══ RAW DATA ══

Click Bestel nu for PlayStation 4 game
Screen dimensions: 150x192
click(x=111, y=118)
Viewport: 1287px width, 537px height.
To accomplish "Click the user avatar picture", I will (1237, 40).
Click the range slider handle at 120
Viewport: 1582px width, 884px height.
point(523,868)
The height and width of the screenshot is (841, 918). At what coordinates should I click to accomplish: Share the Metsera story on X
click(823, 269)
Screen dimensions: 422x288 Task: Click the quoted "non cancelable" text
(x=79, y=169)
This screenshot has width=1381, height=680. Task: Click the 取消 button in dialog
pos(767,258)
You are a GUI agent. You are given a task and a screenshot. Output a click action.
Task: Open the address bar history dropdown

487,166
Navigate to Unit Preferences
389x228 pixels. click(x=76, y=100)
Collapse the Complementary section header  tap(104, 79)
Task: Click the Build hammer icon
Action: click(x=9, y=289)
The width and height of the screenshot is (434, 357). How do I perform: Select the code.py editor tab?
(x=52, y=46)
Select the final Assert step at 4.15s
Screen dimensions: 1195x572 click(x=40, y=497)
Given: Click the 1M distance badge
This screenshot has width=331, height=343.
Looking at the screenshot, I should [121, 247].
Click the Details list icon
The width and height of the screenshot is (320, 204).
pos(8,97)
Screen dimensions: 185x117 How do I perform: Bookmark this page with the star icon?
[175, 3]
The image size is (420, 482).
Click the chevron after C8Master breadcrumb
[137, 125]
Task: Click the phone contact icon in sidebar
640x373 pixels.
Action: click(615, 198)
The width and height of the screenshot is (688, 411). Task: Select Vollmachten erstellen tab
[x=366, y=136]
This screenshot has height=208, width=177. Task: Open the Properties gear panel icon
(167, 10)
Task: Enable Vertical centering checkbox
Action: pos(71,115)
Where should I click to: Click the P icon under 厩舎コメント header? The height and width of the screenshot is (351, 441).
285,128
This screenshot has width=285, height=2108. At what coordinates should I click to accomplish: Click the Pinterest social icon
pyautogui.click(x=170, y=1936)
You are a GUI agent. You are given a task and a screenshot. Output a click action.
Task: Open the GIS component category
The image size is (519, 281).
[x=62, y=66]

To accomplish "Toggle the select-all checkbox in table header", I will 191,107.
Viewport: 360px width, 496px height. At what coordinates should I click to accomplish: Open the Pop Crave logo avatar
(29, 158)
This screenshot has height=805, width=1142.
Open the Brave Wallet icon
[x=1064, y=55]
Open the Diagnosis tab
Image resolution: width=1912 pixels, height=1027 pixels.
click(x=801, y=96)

═══

### PROBLEM TO SOLVE
Make an exact copy of every line in the data.

### EXPECTED ANSWER
Click Bestel nu for PlayStation 4 game
Screen dimensions: 150x192
click(x=111, y=118)
Viewport: 1287px width, 537px height.
To accomplish "Click the user avatar picture", I will (1237, 40).
Click the range slider handle at 120
Viewport: 1582px width, 884px height.
point(523,868)
The height and width of the screenshot is (841, 918). At what coordinates should I click to accomplish: Share the Metsera story on X
click(823, 269)
Screen dimensions: 422x288 Task: Click the quoted "non cancelable" text
(x=79, y=169)
This screenshot has width=1381, height=680. Task: Click the 取消 button in dialog
pos(767,258)
You are a GUI agent. You are given a task and a screenshot. Output a click action.
Task: Open the address bar history dropdown

487,166
Navigate to Unit Preferences
389x228 pixels. click(x=76, y=100)
Collapse the Complementary section header  tap(104, 79)
Task: Click the Build hammer icon
Action: click(x=9, y=289)
The width and height of the screenshot is (434, 357). How do I perform: Select the code.py editor tab?
(x=52, y=46)
Select the final Assert step at 4.15s
Screen dimensions: 1195x572 click(x=40, y=497)
Given: Click the 1M distance badge
This screenshot has width=331, height=343.
Looking at the screenshot, I should [121, 247].
Click the Details list icon
The width and height of the screenshot is (320, 204).
pos(8,97)
Screen dimensions: 185x117 How do I perform: Bookmark this page with the star icon?
[175, 3]
The image size is (420, 482).
Click the chevron after C8Master breadcrumb
[137, 125]
Task: Click the phone contact icon in sidebar
640x373 pixels.
Action: click(615, 198)
The width and height of the screenshot is (688, 411). Task: Select Vollmachten erstellen tab
[x=366, y=136]
This screenshot has height=208, width=177. Task: Open the Properties gear panel icon
(167, 10)
Task: Enable Vertical centering checkbox
Action: pos(71,115)
Where should I click to: Click the P icon under 厩舎コメント header? The height and width of the screenshot is (351, 441).
285,128
This screenshot has width=285, height=2108. At what coordinates should I click to accomplish: Click the Pinterest social icon
pyautogui.click(x=170, y=1936)
You are a GUI agent. You are given a task and a screenshot. Output a click action.
Task: Open the GIS component category
The image size is (519, 281).
[x=62, y=66]

To accomplish "Toggle the select-all checkbox in table header", I will 191,107.
Viewport: 360px width, 496px height. At what coordinates should I click to accomplish: Open the Pop Crave logo avatar
(29, 158)
This screenshot has height=805, width=1142.
Open the Brave Wallet icon
[x=1064, y=55]
Open the Diagnosis tab
Image resolution: width=1912 pixels, height=1027 pixels.
click(x=801, y=96)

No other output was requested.